:: Material provided ::

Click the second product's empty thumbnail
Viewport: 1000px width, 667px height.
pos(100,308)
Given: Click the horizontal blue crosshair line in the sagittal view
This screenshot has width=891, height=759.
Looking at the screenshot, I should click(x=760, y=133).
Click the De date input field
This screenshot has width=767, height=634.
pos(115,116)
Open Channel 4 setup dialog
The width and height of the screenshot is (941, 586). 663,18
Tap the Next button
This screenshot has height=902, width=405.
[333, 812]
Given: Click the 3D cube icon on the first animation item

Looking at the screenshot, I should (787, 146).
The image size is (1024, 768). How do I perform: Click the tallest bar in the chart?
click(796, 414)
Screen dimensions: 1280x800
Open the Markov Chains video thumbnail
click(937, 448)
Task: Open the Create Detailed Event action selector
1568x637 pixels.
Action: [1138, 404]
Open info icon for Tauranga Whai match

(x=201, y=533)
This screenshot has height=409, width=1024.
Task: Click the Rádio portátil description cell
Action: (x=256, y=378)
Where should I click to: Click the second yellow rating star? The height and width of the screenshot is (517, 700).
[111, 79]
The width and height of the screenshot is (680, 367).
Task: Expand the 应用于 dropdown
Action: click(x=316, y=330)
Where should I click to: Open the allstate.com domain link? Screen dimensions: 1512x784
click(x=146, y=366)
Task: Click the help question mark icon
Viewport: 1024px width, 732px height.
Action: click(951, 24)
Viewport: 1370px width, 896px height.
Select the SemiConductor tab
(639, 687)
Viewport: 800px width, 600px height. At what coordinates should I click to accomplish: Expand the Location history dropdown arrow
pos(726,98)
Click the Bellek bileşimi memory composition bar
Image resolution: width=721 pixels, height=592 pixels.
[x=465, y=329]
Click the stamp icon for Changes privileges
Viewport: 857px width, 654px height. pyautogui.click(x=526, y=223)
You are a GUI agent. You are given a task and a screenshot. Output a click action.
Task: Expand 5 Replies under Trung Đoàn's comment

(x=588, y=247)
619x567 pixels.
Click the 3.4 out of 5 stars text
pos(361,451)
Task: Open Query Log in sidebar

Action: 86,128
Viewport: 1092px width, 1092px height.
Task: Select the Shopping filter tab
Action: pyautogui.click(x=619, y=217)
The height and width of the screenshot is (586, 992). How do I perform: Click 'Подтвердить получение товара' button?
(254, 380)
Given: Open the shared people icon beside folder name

:::

Print out all of the records above, word for word.

Click the second product's empty thumbnail
Viewport: 1000px width, 667px height.
pos(100,308)
Given: Click the horizontal blue crosshair line in the sagittal view
This screenshot has width=891, height=759.
Looking at the screenshot, I should click(x=760, y=133).
Click the De date input field
This screenshot has width=767, height=634.
pos(115,116)
Open Channel 4 setup dialog
The width and height of the screenshot is (941, 586). 663,18
Tap the Next button
This screenshot has height=902, width=405.
[333, 812]
Given: Click the 3D cube icon on the first animation item

Looking at the screenshot, I should (787, 146).
The image size is (1024, 768). How do I perform: Click the tallest bar in the chart?
click(796, 414)
Screen dimensions: 1280x800
Open the Markov Chains video thumbnail
click(937, 448)
Task: Open the Create Detailed Event action selector
1568x637 pixels.
Action: [1138, 404]
Open info icon for Tauranga Whai match

(x=201, y=533)
This screenshot has height=409, width=1024.
Task: Click the Rádio portátil description cell
Action: (x=256, y=378)
Where should I click to: Click the second yellow rating star? The height and width of the screenshot is (517, 700).
[111, 79]
The width and height of the screenshot is (680, 367).
Task: Expand the 应用于 dropdown
Action: click(x=316, y=330)
Where should I click to: Open the allstate.com domain link? Screen dimensions: 1512x784
click(x=146, y=366)
Task: Click the help question mark icon
Viewport: 1024px width, 732px height.
Action: click(951, 24)
Viewport: 1370px width, 896px height.
Select the SemiConductor tab
(639, 687)
Viewport: 800px width, 600px height. At what coordinates should I click to accomplish: Expand the Location history dropdown arrow
pos(726,98)
Click the Bellek bileşimi memory composition bar
Image resolution: width=721 pixels, height=592 pixels.
[x=465, y=329]
Click the stamp icon for Changes privileges
Viewport: 857px width, 654px height. pyautogui.click(x=526, y=223)
You are a GUI agent. You are given a task and a screenshot. Output a click action.
Task: Expand 5 Replies under Trung Đoàn's comment

(x=588, y=247)
619x567 pixels.
Click the 3.4 out of 5 stars text
pos(361,451)
Task: Open Query Log in sidebar

Action: 86,128
Viewport: 1092px width, 1092px height.
Task: Select the Shopping filter tab
Action: pyautogui.click(x=619, y=217)
The height and width of the screenshot is (586, 992). How do I perform: Click 'Подтвердить получение товара' button?
(254, 380)
Given: Open the shared people icon beside folder name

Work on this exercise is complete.